Abstract:Large-scale overlapping problems are prevalent in practical engineering applications, and the optimization challenge is significantly amplified due to the existence of shared variables. Decomposition-based cooperative coevolution (CC) algorithms have demonstrated promising performance in addressing large-scale overlapping problems. However, current CC frameworks designed for overlapping problems rely on grouping methods for the identification of overlapping problem structures and the current grouping methods for large-scale overlapping problems fail to consider both accuracy and efficiency simultaneously. In this article, we propose a two-stage enhanced grouping method for large-scale overlapping problems, called OEDG, which achieves accurate grouping while significantly reducing computational resource consumption. In the first stage, OEDG employs a grouping method based on the finite differences principle to identify all subcomponents and shared variables. In the second stage, we propose two grouping refinement methods, called subcomponent union detection (SUD) and subcomponent detection (SD), to enhance and refine the grouping results.

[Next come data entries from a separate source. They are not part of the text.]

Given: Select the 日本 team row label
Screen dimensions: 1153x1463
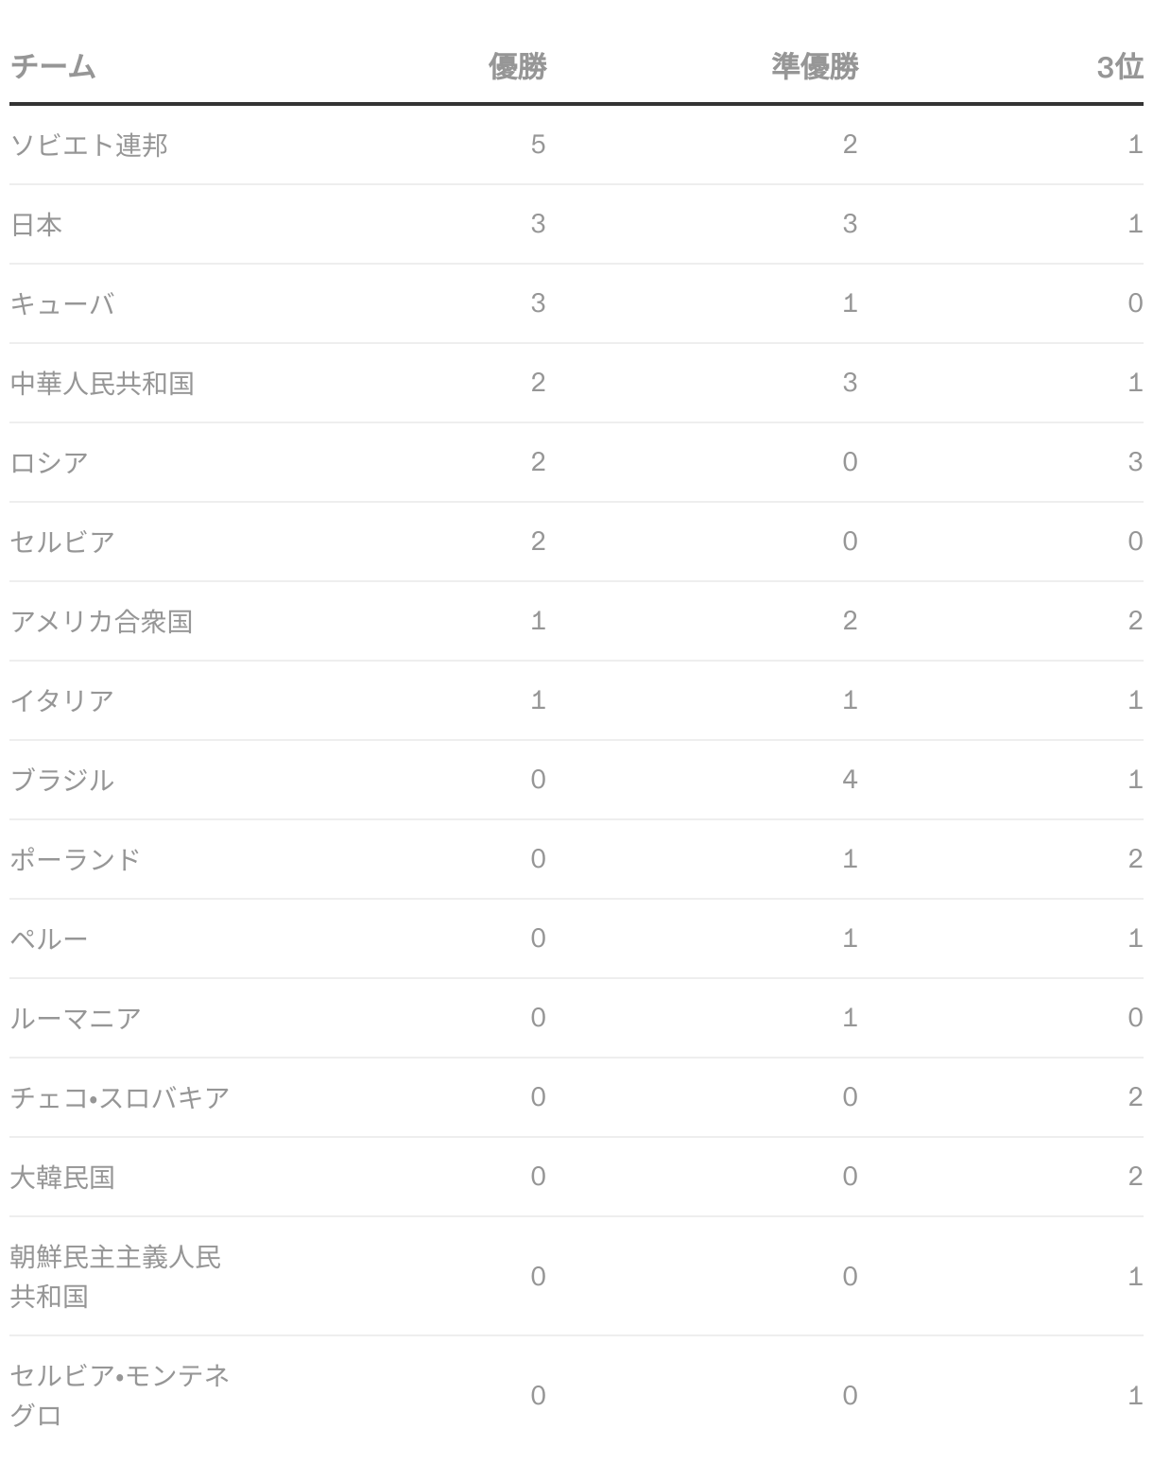Looking at the screenshot, I should tap(36, 224).
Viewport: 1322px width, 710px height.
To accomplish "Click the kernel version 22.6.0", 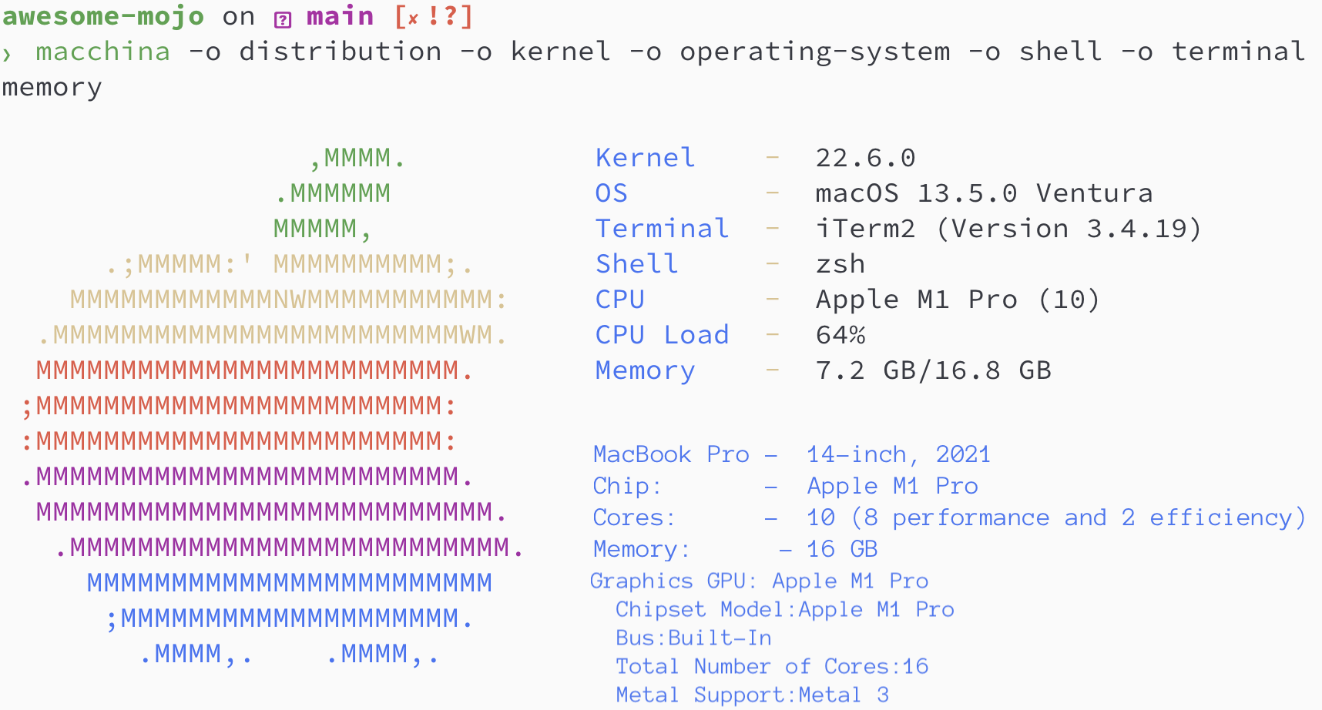I will pos(865,158).
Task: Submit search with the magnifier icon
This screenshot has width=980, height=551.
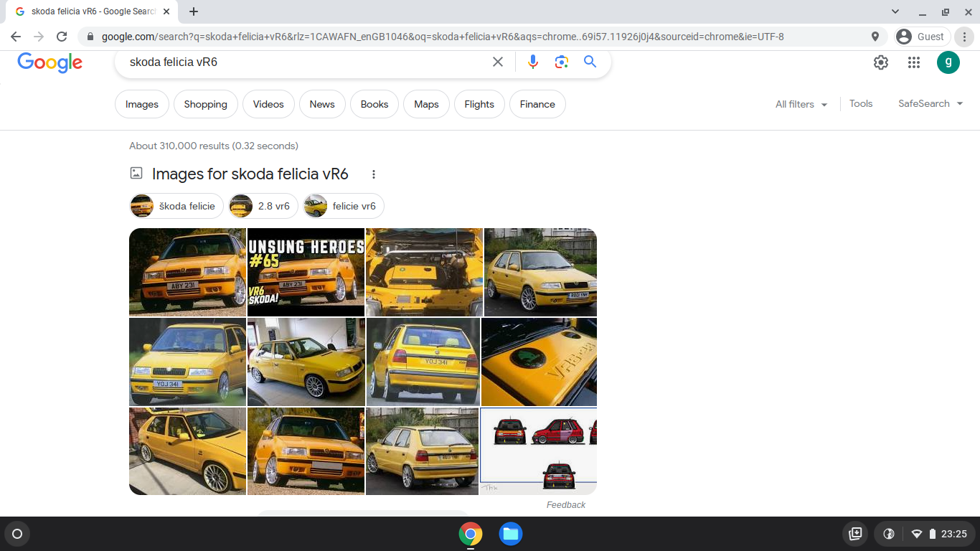Action: point(590,62)
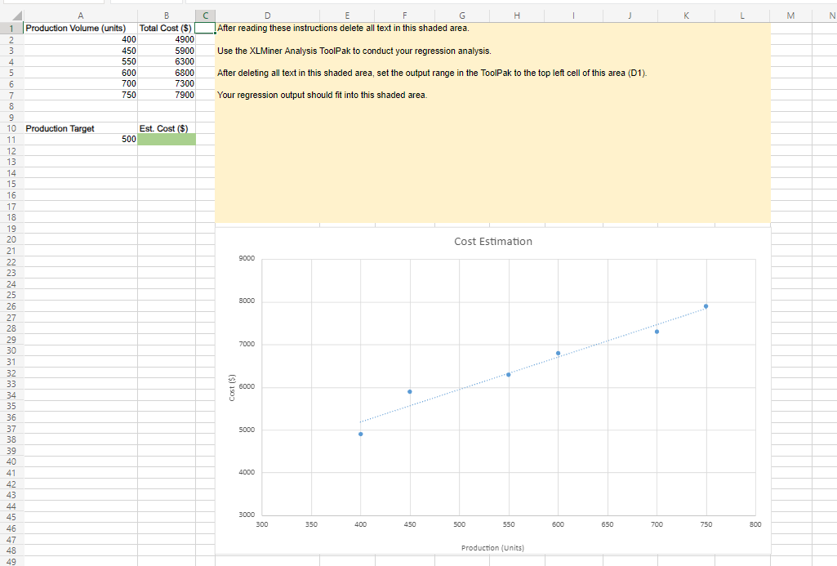Click the Cost Estimation chart title

click(492, 241)
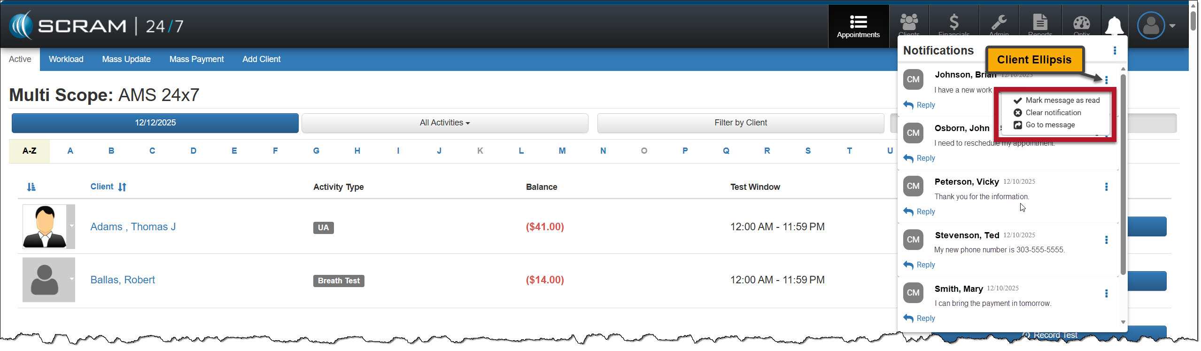Expand dropdown arrow beside Adams photo
The height and width of the screenshot is (351, 1201).
click(71, 226)
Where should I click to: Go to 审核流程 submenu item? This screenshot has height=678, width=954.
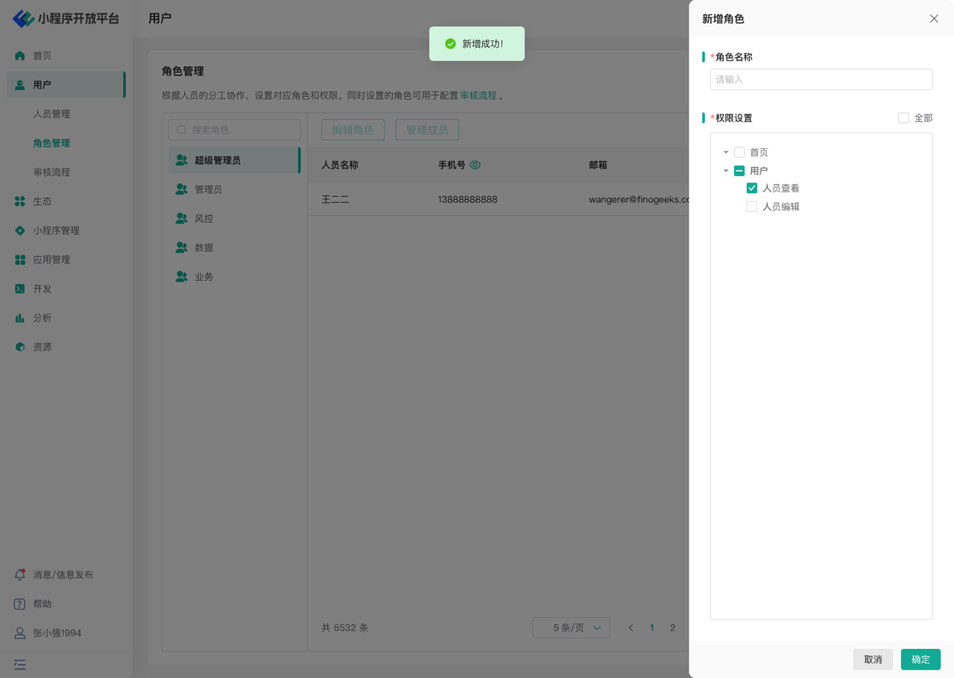tap(51, 172)
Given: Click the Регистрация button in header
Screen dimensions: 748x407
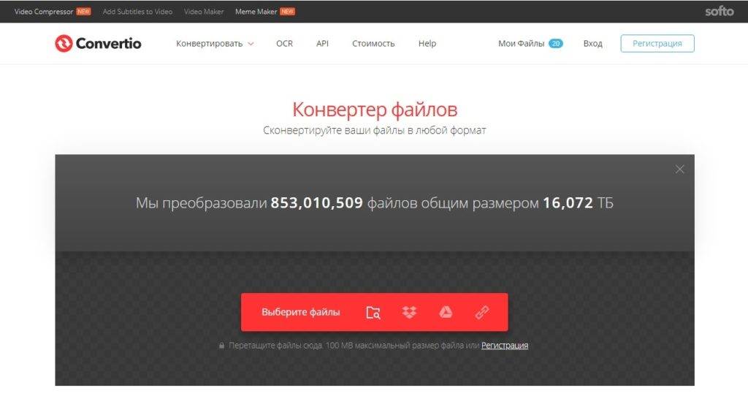Looking at the screenshot, I should click(657, 43).
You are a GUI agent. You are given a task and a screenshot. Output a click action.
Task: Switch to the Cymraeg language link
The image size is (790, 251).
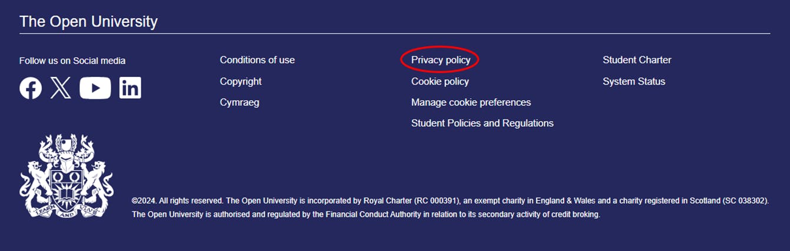click(239, 102)
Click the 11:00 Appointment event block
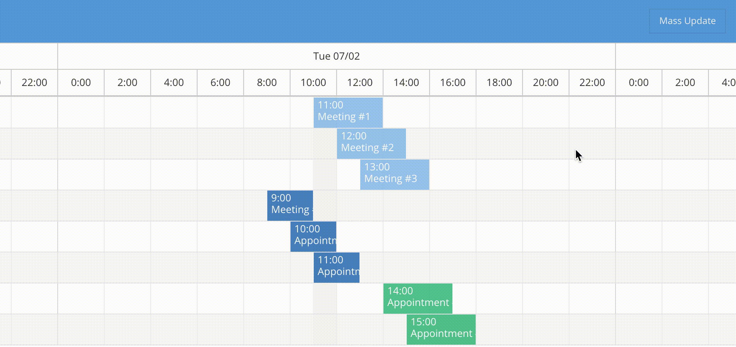The height and width of the screenshot is (347, 736). coord(336,267)
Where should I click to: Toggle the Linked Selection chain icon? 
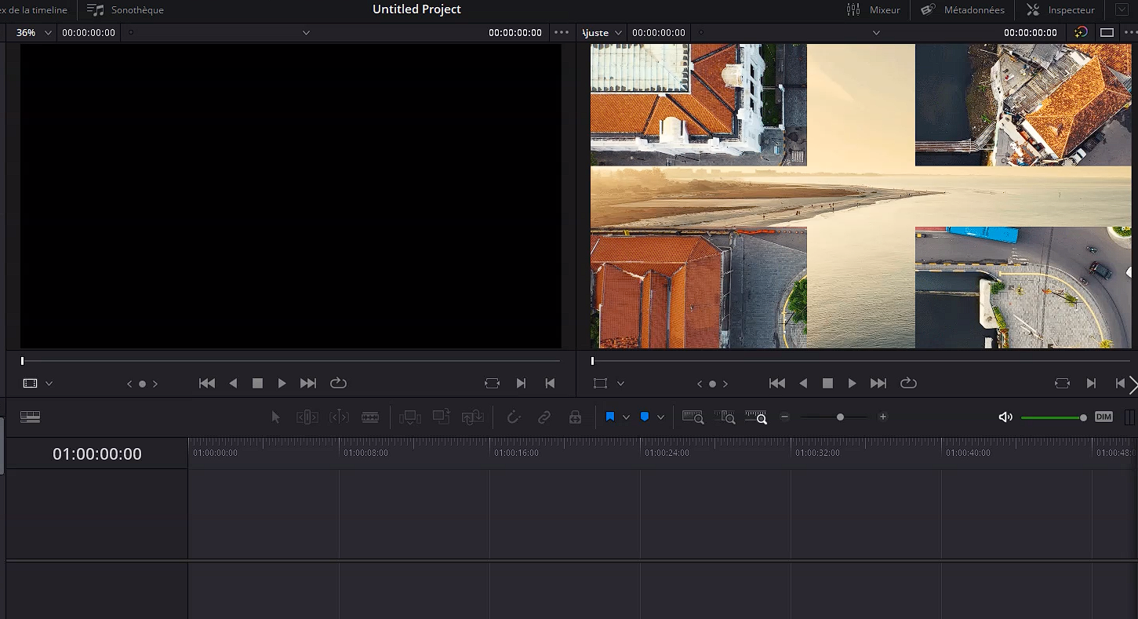click(x=544, y=417)
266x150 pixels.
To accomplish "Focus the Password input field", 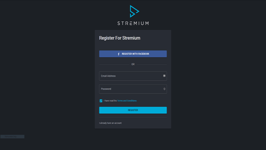I will tap(133, 89).
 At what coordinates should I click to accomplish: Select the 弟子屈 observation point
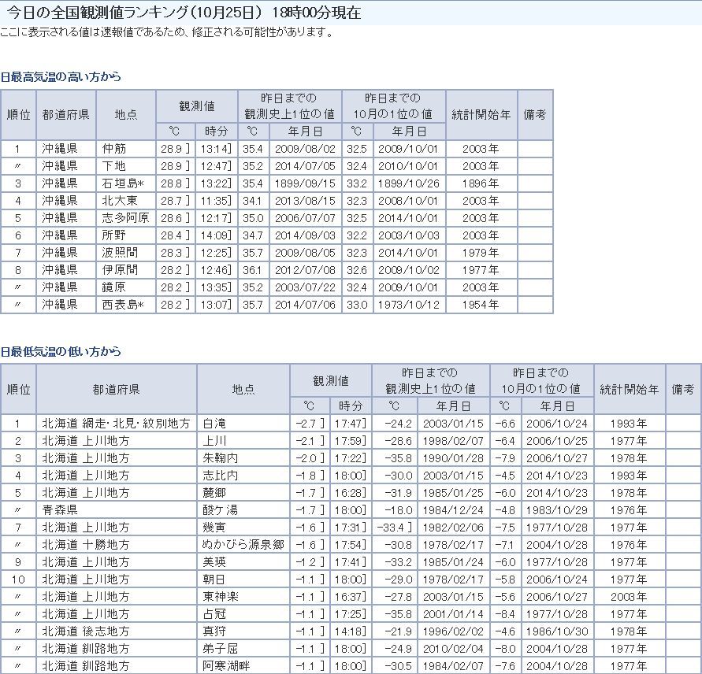[x=220, y=649]
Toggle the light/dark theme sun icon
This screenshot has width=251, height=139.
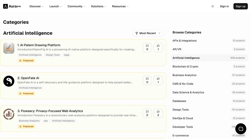click(x=213, y=6)
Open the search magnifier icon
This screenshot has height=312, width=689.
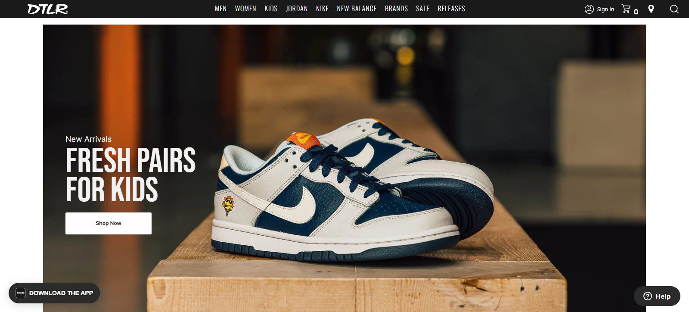pos(674,9)
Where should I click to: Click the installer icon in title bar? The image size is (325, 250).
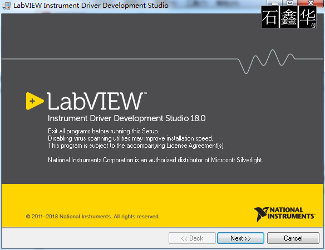[6, 6]
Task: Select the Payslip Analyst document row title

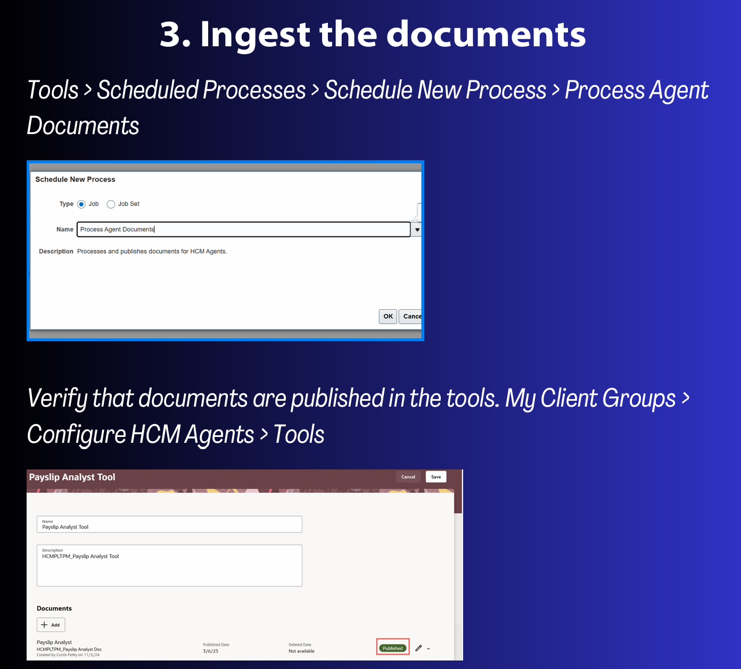Action: [54, 642]
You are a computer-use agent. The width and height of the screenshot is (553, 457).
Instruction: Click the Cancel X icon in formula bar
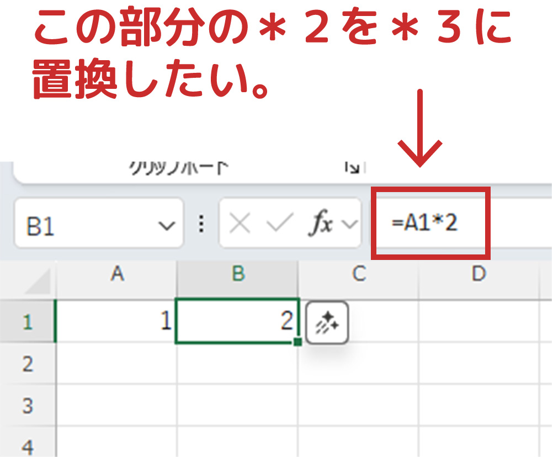(x=240, y=224)
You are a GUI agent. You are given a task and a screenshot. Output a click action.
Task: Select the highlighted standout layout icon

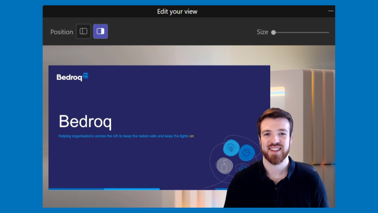100,31
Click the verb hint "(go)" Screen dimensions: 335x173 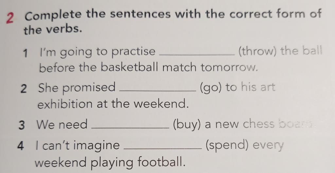pyautogui.click(x=210, y=88)
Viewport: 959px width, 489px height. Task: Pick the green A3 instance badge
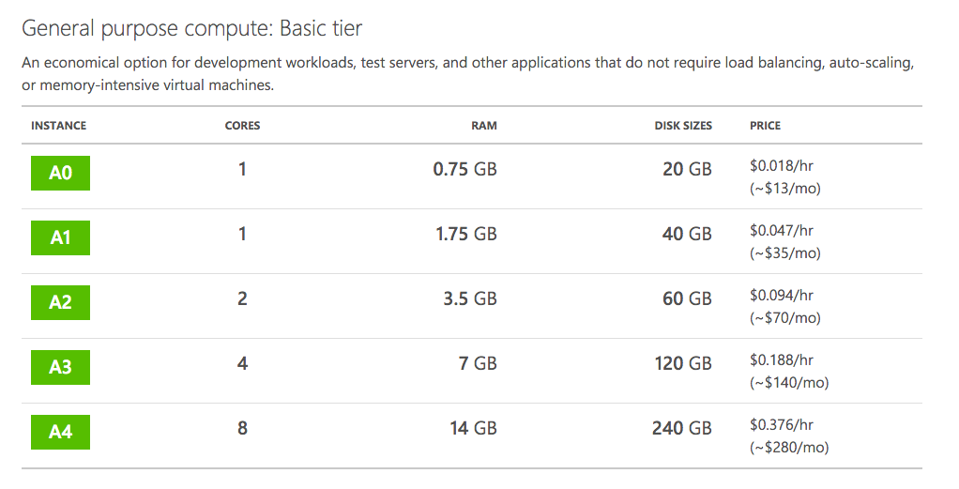[x=60, y=367]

SUD examines the information of the subcomponents and shared variables obtained in the previous stage, and SD corrects inaccurate grouping results. To better verify the performance of the proposed OEDG, we propose a series of novel benchmarks that consider various properties of large-scale overlapping problems, including the topology structure, overlapping degree, and separability. Extensive experimental results demonstrate that OEDG is capable of accurately grouping different types of large-scale overlapping problems while consuming fewer computational resources. Finally, we empirically verify that the proposed OEDG can effectively improve the optimization performance of diverse large-scale overlapping problems.